# [RECORDS SHOWN]
----
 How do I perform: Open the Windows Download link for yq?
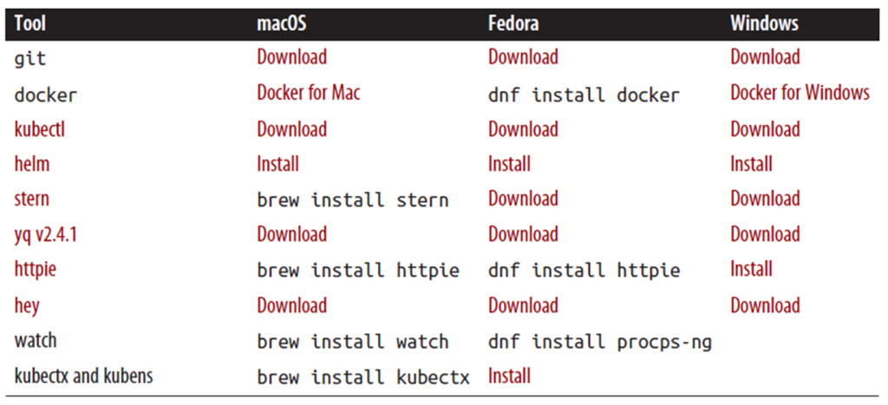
----
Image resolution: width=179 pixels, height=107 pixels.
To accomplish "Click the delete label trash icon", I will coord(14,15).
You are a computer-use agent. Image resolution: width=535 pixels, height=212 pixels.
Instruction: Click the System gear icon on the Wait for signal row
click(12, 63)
----
# [SET TASK]
Format the section of the rows that starts with the line containing "Image resolution: width=179" and ends with the line containing "click(12, 63)" as a numbered list, including both of those lines and omitting any blank lines.

# [WRITTEN ANSWER]
1. Image resolution: width=179 pixels, height=107 pixels.
2. To accomplish "Click the delete label trash icon", I will coord(14,15).
3. You are a computer-use agent. Image resolution: width=535 pixels, height=212 pixels.
4. Instruction: Click the System gear icon on the Wait for signal row
5. click(12, 63)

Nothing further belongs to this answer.